**Exercise directions:** Check every line in the records below for the word "computer" and report how many have it, nothing more.

START Material for this task

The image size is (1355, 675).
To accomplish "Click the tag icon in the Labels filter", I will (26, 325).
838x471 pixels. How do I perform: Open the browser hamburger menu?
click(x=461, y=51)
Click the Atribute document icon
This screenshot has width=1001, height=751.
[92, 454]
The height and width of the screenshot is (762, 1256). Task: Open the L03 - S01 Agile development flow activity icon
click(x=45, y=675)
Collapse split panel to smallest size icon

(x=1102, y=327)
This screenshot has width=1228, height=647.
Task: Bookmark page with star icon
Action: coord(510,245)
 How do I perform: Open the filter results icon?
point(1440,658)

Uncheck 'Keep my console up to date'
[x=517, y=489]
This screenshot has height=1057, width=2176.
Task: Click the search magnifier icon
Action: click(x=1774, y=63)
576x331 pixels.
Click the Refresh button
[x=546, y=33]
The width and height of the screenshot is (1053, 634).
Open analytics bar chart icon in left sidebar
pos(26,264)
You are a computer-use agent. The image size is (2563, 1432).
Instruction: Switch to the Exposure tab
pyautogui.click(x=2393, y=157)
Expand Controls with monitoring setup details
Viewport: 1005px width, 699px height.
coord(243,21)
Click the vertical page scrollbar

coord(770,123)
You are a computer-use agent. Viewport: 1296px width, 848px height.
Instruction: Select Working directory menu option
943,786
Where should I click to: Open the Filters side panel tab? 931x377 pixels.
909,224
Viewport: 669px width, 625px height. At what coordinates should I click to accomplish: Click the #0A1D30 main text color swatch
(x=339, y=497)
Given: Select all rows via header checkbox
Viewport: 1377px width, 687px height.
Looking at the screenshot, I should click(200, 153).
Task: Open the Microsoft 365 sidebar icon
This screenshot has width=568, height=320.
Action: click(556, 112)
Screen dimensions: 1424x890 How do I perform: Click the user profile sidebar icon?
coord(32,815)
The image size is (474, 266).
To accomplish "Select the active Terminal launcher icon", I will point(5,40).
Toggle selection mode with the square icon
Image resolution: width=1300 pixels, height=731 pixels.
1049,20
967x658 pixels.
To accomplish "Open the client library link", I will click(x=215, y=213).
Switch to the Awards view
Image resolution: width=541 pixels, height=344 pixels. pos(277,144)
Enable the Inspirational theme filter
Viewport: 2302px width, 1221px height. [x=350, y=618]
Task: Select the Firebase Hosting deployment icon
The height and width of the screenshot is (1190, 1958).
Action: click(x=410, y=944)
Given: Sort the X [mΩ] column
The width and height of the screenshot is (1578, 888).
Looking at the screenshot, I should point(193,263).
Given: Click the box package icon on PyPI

END Material for this task

**Response area:** 2